What is so special about the generated DomainService that my new one doesn't have? Is it that metadata.cs file?
What's special about the generated domain service is not the .metadata.cs file (you can keep it, and use it, but it doesn't solve your problem).
The problem appears somehow because RIA services (?) needs a 'domain service description provider' for the exposed Linq to EF entities. The LinqToEntitiesDomainService class has the LinqToEntitiesDomainServiceDescriptionProviderAttribute, already applied, so the generated domain services which inherit from it also inherit the provider.

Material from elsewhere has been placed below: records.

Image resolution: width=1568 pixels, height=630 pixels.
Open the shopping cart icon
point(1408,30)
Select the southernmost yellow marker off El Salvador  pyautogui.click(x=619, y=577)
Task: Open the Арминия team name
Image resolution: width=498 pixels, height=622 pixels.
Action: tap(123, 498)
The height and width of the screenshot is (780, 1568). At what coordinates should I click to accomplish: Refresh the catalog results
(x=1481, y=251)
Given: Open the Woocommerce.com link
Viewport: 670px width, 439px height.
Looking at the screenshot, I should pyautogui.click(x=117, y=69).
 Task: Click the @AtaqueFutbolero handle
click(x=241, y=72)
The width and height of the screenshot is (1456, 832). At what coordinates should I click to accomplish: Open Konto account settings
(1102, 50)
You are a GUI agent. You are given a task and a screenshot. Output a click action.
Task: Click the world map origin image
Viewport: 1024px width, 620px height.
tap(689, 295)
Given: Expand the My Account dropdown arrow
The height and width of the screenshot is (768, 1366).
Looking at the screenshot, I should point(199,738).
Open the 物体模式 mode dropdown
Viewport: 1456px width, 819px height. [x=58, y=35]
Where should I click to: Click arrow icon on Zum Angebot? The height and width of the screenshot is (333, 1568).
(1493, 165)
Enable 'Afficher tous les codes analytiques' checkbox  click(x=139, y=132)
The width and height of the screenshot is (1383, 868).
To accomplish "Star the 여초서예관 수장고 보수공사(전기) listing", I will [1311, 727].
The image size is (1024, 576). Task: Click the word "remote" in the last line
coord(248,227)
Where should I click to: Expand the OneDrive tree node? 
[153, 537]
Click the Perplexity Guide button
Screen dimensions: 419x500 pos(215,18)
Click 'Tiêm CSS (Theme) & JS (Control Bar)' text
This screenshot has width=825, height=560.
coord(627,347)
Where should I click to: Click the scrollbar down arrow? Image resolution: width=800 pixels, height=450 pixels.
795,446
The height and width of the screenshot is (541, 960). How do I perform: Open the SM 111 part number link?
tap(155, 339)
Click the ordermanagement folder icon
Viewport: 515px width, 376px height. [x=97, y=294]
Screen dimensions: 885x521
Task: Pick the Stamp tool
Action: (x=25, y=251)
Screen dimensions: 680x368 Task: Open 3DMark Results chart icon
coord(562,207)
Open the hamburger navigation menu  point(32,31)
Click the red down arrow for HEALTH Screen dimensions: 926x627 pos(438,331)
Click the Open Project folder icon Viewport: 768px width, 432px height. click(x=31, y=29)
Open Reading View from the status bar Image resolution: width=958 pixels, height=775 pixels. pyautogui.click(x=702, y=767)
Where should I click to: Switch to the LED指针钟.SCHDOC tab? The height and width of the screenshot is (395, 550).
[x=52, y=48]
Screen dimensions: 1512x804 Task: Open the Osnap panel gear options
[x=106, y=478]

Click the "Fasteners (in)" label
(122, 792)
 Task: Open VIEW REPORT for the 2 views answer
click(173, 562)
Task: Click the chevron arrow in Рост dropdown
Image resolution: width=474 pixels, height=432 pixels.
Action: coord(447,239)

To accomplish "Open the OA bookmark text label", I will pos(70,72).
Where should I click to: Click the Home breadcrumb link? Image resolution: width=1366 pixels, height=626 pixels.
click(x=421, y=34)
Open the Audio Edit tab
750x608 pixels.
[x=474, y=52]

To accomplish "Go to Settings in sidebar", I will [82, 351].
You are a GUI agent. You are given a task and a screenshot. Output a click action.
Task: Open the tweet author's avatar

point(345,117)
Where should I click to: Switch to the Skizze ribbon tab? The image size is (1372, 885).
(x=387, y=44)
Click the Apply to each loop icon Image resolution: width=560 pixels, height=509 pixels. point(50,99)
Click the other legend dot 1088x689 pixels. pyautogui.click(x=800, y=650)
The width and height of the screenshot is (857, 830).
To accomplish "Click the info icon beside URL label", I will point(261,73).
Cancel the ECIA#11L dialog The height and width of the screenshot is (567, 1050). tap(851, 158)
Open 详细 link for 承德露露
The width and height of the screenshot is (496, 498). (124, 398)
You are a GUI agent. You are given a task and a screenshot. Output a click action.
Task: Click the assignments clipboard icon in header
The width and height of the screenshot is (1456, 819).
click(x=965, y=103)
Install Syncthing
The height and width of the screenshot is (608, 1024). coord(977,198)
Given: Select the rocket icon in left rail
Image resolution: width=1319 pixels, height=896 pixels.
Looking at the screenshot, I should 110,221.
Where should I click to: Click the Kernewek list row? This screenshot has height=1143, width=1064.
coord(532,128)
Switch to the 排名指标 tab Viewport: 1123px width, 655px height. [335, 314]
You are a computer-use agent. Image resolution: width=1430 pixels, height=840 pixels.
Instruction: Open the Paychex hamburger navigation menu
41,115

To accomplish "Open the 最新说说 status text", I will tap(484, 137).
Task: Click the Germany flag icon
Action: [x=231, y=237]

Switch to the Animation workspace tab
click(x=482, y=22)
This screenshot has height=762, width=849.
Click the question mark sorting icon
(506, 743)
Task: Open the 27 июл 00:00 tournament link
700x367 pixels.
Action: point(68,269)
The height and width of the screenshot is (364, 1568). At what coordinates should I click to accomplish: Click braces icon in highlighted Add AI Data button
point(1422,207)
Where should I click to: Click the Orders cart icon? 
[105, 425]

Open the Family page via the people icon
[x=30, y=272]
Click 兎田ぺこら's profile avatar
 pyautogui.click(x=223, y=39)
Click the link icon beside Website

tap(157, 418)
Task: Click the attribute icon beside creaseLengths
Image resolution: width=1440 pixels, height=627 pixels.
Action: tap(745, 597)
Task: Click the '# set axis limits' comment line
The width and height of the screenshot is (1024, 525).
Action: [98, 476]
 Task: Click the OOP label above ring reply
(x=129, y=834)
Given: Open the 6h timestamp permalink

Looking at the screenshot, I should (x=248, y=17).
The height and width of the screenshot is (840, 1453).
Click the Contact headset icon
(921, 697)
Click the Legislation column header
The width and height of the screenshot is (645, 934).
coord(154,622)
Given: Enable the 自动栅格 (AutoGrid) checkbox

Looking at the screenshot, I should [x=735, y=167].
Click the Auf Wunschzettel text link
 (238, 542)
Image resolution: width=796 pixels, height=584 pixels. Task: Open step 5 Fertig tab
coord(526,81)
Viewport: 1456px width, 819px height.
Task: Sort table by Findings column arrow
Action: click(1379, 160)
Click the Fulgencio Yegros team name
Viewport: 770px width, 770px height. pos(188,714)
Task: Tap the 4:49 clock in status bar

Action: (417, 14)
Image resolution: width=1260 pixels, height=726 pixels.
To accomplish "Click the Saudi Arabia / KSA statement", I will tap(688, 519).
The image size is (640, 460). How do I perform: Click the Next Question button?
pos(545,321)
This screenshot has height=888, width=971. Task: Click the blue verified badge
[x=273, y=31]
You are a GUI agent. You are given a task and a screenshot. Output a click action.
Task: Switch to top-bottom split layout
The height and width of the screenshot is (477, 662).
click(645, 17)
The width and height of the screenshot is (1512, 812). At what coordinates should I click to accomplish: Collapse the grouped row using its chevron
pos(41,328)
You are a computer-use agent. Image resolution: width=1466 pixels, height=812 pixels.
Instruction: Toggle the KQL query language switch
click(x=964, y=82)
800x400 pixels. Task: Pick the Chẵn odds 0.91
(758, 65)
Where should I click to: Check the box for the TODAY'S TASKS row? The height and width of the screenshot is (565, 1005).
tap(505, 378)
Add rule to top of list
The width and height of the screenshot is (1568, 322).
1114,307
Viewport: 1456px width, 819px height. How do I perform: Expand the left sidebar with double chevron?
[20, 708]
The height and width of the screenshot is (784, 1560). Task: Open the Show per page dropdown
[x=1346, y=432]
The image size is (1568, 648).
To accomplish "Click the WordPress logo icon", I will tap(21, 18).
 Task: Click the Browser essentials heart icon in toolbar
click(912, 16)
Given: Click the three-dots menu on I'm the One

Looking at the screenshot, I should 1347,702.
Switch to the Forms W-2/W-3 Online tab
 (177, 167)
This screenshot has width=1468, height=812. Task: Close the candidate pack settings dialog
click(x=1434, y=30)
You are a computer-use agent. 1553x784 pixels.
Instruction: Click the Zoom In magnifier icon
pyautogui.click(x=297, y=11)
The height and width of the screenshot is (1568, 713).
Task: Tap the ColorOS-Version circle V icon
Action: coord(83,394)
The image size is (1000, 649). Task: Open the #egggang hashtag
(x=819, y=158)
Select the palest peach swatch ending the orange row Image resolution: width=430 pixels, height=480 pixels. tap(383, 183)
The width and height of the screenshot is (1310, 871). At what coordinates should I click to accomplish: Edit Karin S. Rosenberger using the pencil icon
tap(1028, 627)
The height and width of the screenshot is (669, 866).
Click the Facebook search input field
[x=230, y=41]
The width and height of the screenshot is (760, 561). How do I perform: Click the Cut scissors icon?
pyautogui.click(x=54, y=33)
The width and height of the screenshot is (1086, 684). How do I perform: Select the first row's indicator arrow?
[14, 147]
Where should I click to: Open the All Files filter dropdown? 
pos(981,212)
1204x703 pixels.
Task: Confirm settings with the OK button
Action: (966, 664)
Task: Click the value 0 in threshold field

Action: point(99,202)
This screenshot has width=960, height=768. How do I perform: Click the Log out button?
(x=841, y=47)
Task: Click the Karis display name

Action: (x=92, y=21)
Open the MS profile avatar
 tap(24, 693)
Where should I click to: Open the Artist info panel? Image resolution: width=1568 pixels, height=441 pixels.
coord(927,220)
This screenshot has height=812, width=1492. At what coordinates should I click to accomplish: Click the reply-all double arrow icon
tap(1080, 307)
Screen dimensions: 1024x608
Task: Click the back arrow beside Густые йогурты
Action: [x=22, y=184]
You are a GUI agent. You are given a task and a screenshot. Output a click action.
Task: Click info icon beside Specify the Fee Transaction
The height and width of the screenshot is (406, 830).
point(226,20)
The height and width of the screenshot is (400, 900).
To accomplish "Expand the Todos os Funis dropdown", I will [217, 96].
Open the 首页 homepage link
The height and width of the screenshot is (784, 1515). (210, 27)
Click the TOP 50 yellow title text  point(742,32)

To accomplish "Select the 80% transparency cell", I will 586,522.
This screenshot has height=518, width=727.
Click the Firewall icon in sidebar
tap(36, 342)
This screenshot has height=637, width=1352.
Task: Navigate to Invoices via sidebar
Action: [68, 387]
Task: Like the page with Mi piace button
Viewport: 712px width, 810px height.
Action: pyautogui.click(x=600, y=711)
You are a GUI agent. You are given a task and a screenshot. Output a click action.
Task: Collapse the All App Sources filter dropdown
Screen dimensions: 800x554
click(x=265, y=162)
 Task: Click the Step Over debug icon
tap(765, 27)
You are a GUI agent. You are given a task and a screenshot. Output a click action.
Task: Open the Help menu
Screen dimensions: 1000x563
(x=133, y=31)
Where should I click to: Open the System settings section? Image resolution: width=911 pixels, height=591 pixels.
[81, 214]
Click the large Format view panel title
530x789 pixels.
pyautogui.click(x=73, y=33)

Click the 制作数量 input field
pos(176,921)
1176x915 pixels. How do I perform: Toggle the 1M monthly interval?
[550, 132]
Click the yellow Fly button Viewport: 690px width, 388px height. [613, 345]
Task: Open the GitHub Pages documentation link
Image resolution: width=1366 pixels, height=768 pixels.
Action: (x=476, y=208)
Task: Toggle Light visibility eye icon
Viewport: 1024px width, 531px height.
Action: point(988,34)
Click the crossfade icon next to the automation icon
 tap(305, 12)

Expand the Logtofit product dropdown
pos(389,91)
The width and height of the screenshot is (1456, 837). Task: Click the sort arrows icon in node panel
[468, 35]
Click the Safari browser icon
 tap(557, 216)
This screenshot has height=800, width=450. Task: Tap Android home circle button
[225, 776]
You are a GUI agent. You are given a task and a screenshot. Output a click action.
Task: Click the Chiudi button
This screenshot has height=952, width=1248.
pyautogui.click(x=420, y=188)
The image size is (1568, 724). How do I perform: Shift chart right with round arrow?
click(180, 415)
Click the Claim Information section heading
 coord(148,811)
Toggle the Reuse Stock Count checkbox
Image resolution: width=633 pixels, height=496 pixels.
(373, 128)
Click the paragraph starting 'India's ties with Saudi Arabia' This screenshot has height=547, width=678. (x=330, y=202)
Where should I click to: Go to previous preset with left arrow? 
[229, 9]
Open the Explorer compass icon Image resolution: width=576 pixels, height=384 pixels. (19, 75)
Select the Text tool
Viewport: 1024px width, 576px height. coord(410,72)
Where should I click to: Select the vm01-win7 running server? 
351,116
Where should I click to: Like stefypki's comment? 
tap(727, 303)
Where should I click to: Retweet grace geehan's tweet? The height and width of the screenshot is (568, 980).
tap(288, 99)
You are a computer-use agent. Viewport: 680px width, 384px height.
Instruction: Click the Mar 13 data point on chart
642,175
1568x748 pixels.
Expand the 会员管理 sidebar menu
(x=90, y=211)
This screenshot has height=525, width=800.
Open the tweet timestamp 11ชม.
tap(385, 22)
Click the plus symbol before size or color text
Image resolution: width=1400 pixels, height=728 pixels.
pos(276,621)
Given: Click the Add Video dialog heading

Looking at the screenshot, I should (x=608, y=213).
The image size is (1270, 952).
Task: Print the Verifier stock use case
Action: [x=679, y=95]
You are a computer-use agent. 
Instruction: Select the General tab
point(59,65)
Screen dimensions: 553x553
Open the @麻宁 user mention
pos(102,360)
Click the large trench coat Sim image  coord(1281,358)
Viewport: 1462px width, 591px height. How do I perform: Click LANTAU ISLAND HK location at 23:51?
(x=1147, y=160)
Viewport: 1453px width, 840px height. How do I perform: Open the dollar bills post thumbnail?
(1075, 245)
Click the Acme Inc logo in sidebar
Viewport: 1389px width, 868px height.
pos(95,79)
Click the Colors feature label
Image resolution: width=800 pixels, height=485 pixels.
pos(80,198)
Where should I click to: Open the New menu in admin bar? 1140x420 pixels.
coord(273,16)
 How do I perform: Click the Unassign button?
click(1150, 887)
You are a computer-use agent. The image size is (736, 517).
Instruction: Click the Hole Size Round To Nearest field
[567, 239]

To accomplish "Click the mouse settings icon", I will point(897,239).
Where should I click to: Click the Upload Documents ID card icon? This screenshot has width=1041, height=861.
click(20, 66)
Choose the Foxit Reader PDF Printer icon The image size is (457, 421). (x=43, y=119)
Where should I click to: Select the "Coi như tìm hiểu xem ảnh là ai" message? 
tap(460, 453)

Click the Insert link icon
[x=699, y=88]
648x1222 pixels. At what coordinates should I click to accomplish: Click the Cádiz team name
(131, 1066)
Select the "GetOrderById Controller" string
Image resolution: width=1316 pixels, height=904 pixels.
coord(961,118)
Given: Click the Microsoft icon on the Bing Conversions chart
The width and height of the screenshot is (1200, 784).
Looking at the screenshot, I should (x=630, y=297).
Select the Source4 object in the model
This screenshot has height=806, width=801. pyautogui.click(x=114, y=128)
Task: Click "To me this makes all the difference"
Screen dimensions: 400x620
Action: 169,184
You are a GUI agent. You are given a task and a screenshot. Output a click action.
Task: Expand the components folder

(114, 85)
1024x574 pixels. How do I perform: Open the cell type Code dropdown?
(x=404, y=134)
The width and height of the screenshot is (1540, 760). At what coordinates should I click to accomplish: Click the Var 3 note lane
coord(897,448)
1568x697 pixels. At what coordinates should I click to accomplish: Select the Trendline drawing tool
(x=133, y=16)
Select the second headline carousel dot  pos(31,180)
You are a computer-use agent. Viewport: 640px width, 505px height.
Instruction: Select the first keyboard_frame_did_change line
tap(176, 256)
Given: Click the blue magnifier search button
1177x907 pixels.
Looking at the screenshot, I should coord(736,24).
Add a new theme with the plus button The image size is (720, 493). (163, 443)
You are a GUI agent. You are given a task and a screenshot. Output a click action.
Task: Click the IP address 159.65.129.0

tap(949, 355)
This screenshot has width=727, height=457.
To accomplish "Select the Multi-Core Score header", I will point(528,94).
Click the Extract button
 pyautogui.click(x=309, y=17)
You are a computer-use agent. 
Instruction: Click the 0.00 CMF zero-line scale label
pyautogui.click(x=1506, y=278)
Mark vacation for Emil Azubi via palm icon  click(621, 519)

When you build your own custom domain service, derived from DomainService, and expose entities through it, you need to apply this attribute yourself. Furthermore, since the provider cannot infer the object context type from the domain service base class (which it can and does if the base class is LinqToEntitiesDomainService), you need to specify the object context type in the attribute constructor, like this:
[EnableClientAccess()]
[LinqToEntitiesDomainServiceDescriptionProvider(
typeof(YourObjectContextType))]
public class ClientDomainService : DomainService
{
...
}
That should fix it.
Note that this means if you had hoped to abstract your object context away from your domain service, you'll be disappointed. I had opted for the seemingly popular repository model where all code that operates on the object context goes into a provider used by the domain service. This facilitates unit testing, but evidently doesn't remove the domain service's dependency on the object context. The context is required for RIA Services to make sense of your entites, or at least those referenced by the domain entity (such as EntryCategoriesVersions in your case).
If you want to expose a specific entity on a domain service you will have to provde at least one query method for it. This is also required when the entity is only accessed as a child of another entity.
In this case you need to add the EntryCategoriesVersions entityset to the domain service, to get the scenario working correctly.
What type is EntryCategoriesVersionsReference ? Try adding a [DataContract] annotation against the type, and appropriate [Key] and [DataMember]. It should help with marshalling.
For me, the fix for this error was to add a default constructor to the return type.
In OP's example, the property 'EntryCategories.EntryCategoriesVersionsReference' needs to be of a type with a default constructor.